The memory of his coming out is now inextricably linked with that of his watching Billy Elliot.

Other respondents have similar anecdotes about conducting courtships or initiating divorces with movies as the catalysts to their actions. A Glaswegian singleton who used to smoke, drink and "generally misbehave" testifies that she recognized her own grotesquerie after watching Bridget Jones's Diary. She now teaches yoga from her front room and hasn't touched alcohol in years.

One in 10 of the respondents has either quit a job or changed a career as a result of a movie. One in four has changed a hairstyle. Films have made and broken relationships.

Our vivid memories of our favourite films are almost invariably coloured by the circumstances in which we watched them. The reason so many cherish Frank Capra's It's a Wonderful Life is that they remember watching it with their own families. When they see it again, what comes back isn't just Clarence the Angel or a suicidal James Stewart struggling to keep afloat in small-town America or even the famous line, "no man is a failure who has friends".

Equally powerful are the memories of their mothers or fathers – maybe now long since dead – sitting alongside them and reacting as emotionally as they did to what was on screen. Time has passed but the films themselves haven't changed at all. That makes them all the more effective as a gateway into the past.

Wim Wenders' Kings of the Road (1976) has the famous line that "the yanks have colonized our subconscious". Judging by Universal's poll, this is a process that is still going on. The dark side to the new survey of "movie memories" is all the films that have been forgotten.

When you read the results of the survey, it begins to seem as if film history has shrunk and all that is left are Working Title romcoms, E.T., Jaws and The Breakfast Club. Foreign-language cinema doesn't feature. Nor do silent movies. It's a Wonderful Life (1946) is the oldest film on the list by some distance followed by Psycho (1960) but these aren't films that we have to struggle very hard to remember.
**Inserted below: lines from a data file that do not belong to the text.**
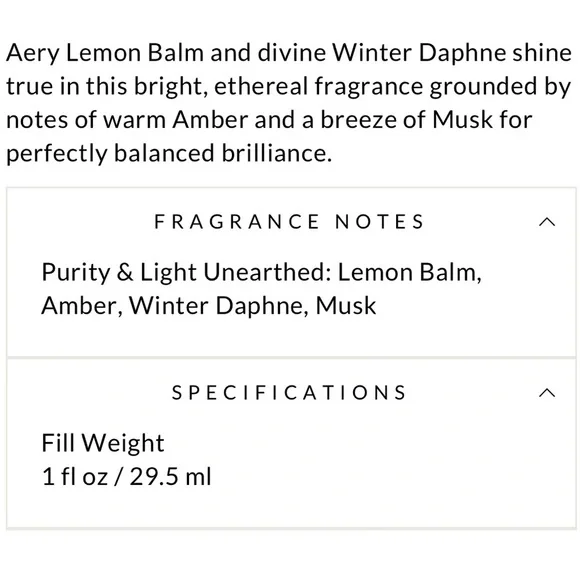Screen dimensions: 580x580
Task: Click the Fill Weight label
Action: click(103, 443)
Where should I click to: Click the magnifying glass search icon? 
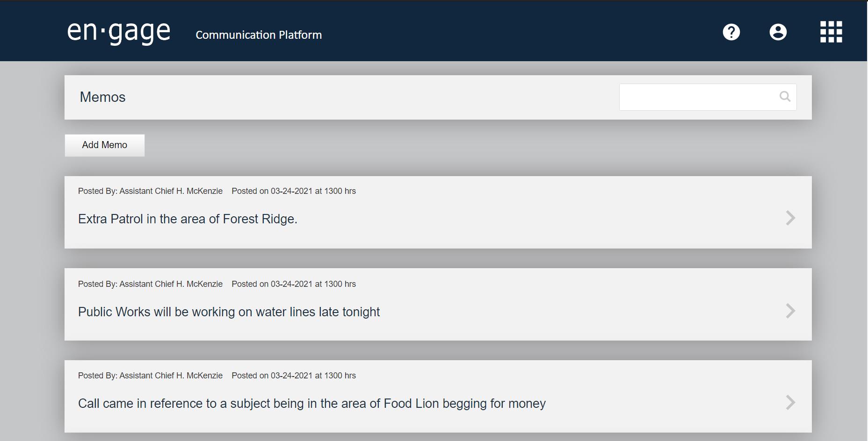(785, 97)
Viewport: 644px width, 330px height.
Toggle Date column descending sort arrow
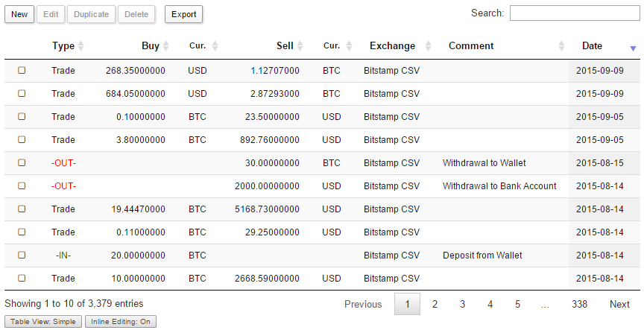click(x=633, y=47)
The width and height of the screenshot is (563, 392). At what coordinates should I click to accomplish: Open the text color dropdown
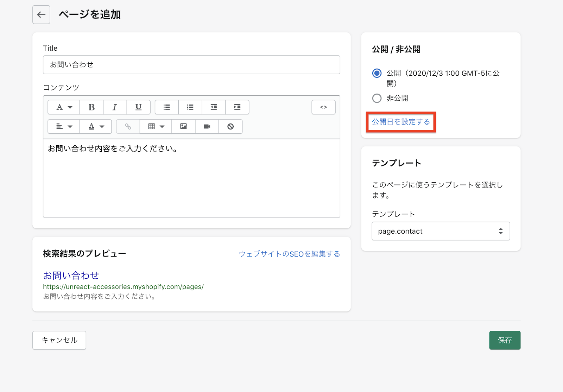point(96,127)
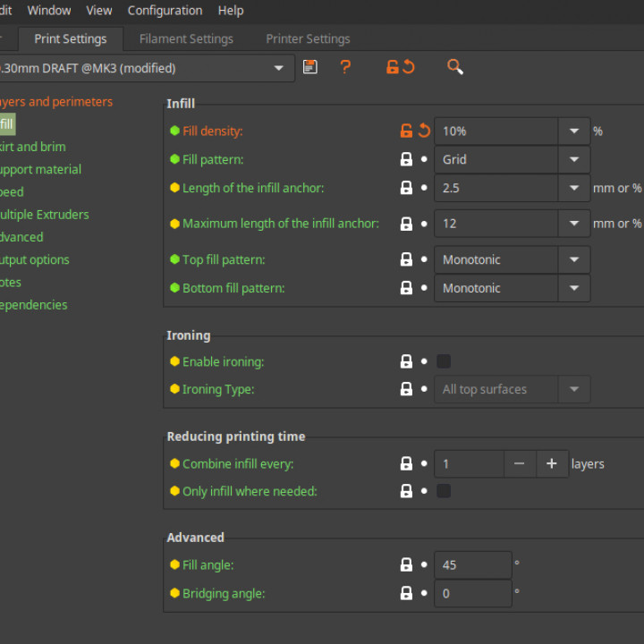
Task: Select Support material in the sidebar
Action: [40, 169]
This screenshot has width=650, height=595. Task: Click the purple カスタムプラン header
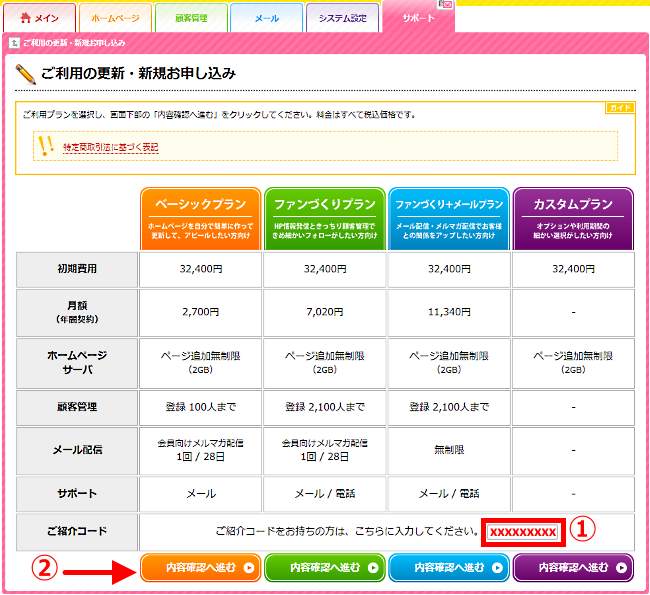coord(573,218)
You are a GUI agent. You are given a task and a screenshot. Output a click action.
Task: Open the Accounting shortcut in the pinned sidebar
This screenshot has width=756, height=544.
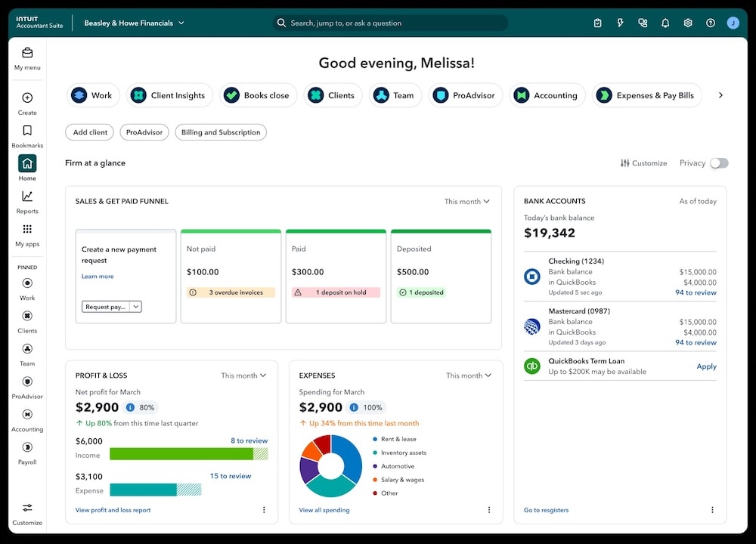(x=27, y=419)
They are re-released and shown on TV so often that they exist in a permanent present. We don't need to dig very deep to retrieve them.

The most powerful memories are involuntary ones. The Universal poll doesn't give us anything to match the uncanny effect of that famous moment in Remembrance of Things Past when the narrator dunks a morsel of cake in his tea, a shudder runs through him and an old, dead moment is suddenly brought back to life. It would be ridiculous to expect a poll run by a US studio trying to sell Hugh Grant DVDs to acknowledge Marcel Proust. Even so, you can't help but wish that the research had been a little more probing and that it had tried to understand the different ways in which film unlocks memory.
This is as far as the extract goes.